Bismuth compounds (bismuth subcitrate = colloidal bismuth subcitrate/De-Nol; bismuth subsalicylate = Pepto-Bismol) have direct bactericidal activity against H. pylori — they coat the organism, disrupt the outer membrane, and inhibit urease, phospholipase, and protease. They also stimulate mucus secretion and prostaglandin production. Bismuth is not a first-line ulcer-healing drug in isolation, but it is essential in bismuth-based quadruple therapy for H. pylori eradication (PPI + bismuth + tetracycline + metronidazole × 10–14 days), used as second-line or in clarithromycin-resistant regions. Key adverse effects: blackening of stool and tongue (bismuth sulphide — reassure the patient); encephalopathy with high-dose systemic absorption (rare with standard courses); salicylate-related effects from subsalicylate formulations (avoid in aspirin-sensitive patients and children — Reye's syndrome risk with subsalicylate).

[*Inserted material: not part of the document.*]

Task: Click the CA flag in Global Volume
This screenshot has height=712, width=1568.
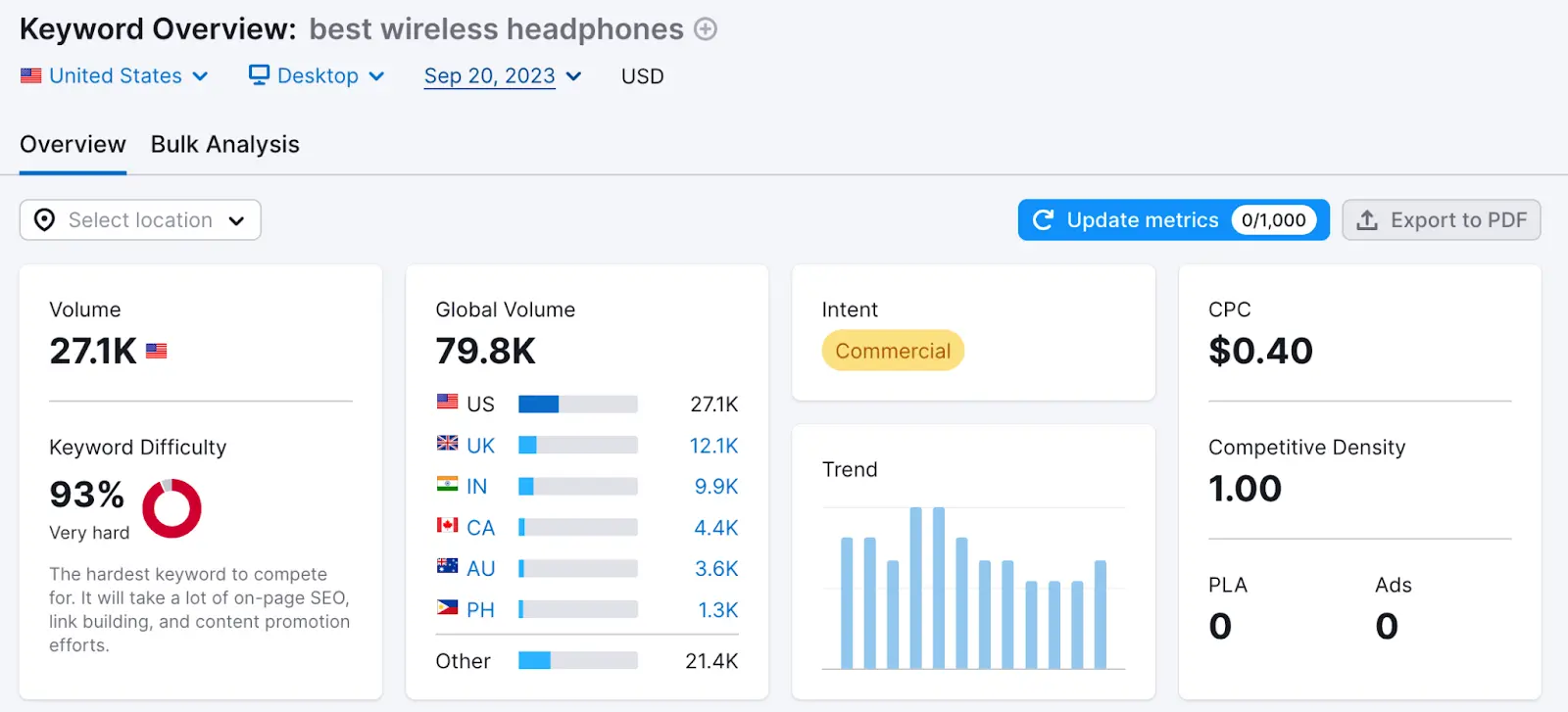Action: coord(447,527)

Misoprostol is a synthetic prostaglandin E₁ (PGE₁) analogue. It acts on EP1/EP3 receptors on parietal cells (reducing cAMP → decreased acid secretion) and on EP1/EP2 receptors on mucosal cells (stimulating mucus and bicarbonate secretion, increasing mucosal blood flow — the 'cytoprotective' effect). Its primary clinical role today is prevention of NSAID-induced gastric ulcers in high-risk patients (>65 years, history of PUD, concurrent corticosteroids or anticoagulants). It is also used as a medical abortifacient (in combination with mifepristone) and for cervical ripening — both indications exploiting its uterotonic effects. Critical contraindication: misoprostol is absolutely contraindicated in pregnancy (it causes uterine contractions → risk of abortion, premature delivery, or fetal harm). Other adverse effects: diarrhoea, abdominal cramps (prostaglandin effect on intestinal smooth muscle — dose-limiting), nausea, uterine cramping.